I flung myself across Olga’s back and snatched her arm.
‘Mmf!’ went Olga from the Volga. ‘M-m-mmf.’
‘What?’ I said.
‘Mmf-mmf-umf!’
‘Eh
?’ I was twisting her arm up her back and taking a nip at her elbow.
‘Boooo!’ went the crowd.
‘Oy,’ said the ref, ‘that stupid fucking mask’s slipped. She’s choking on it.’
‘What?’
‘Gerroff, Eva! She’s suffocating!’
I leapt up and started to put the boot in. That’s another thing that makes the crowd go berserkers – kicking when your oppo’s down. Try it sometime and see if I’m not right.
The ref jumped in to give me a ticking off, so Olga took the chance to sit up and straighten her mask. She didn’t hurry.

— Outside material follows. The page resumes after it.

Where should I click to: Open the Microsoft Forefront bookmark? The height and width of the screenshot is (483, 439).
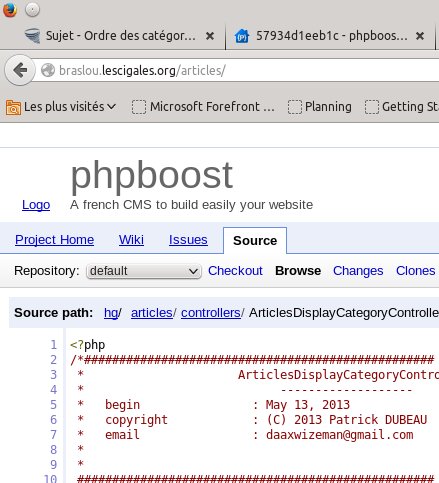pos(203,107)
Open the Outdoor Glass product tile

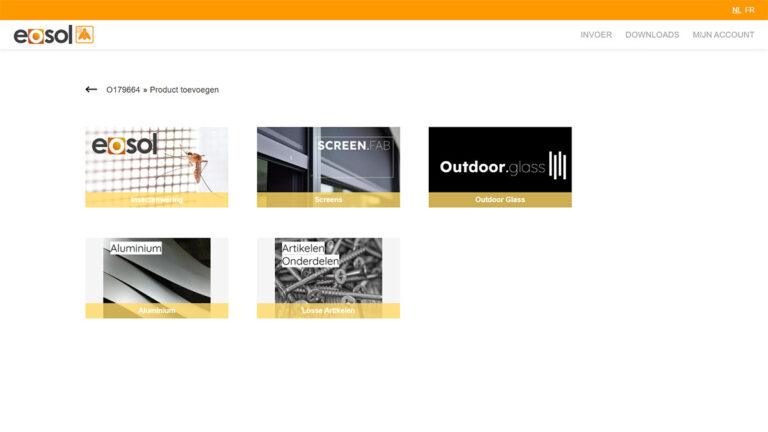pos(500,167)
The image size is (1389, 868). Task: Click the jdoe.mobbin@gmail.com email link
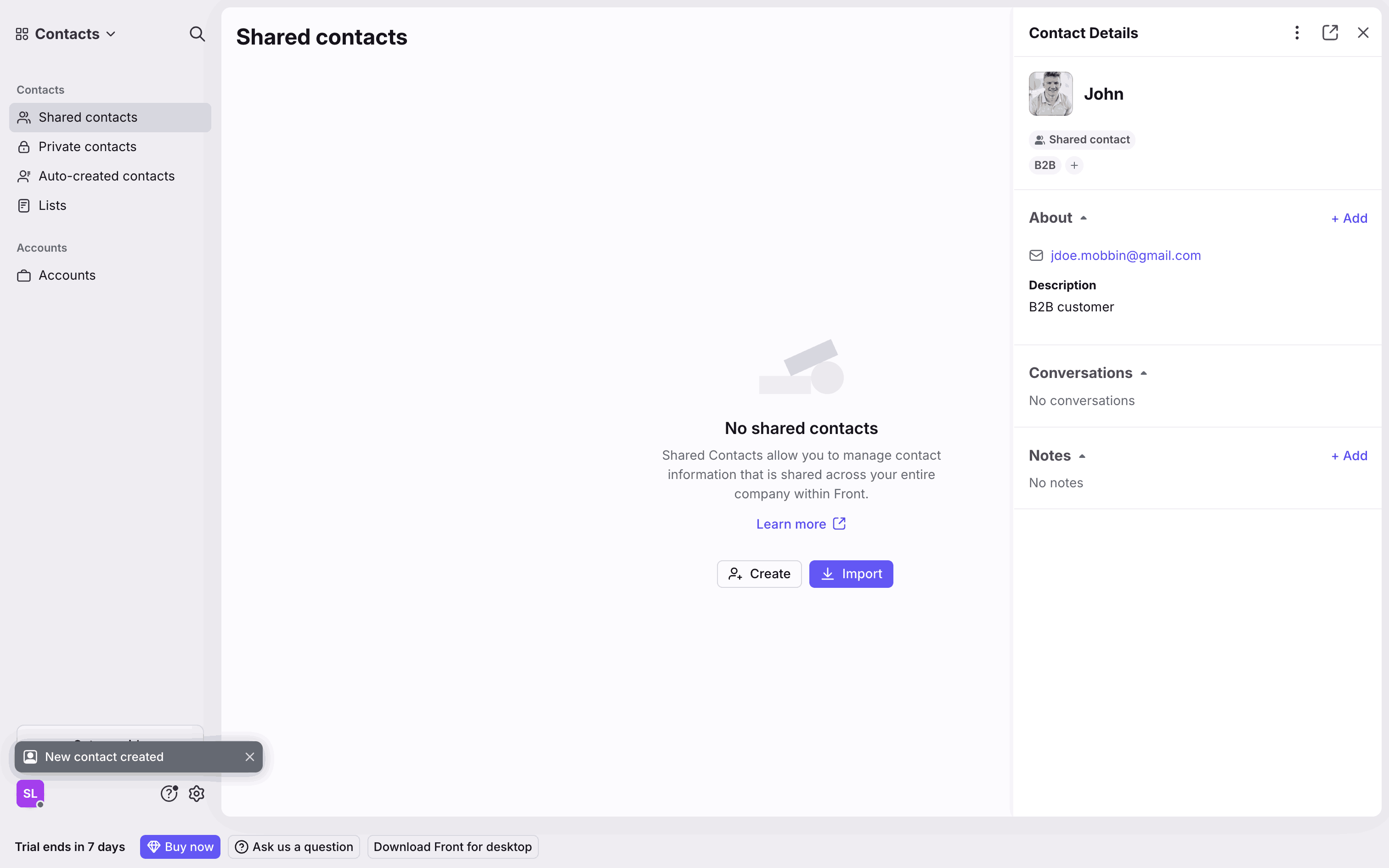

I danced round the ref to get at her again but he kept stepping in between. He wanted to give her more time. But she was so slow the crowd went quiet again.
The only action for them to see was me and the ref so I turned on him instead. I gave him three quick shoves back to the ropes.
‘Okay?’ I said.
‘Careful,’ he said.
And I chucked him out of the ring.
He’s an old fighter himself, so he landed well. But he made a lovely stew of it, hobbling, staggering on to the front row.
Quick as a flash, the MC was on his mike again giving me my second public warning.
And in the hush which followed that, I heard the voice again. ‘Way to go, Eva,’ it went, ‘sock ’im one from me.’
I knew who it was now. It was Kath with the bosoms. What the freakin’ hell was she doing at Lewinsham? I glared out through the lights, and, stone me, but the whole sodding bunch of them was there.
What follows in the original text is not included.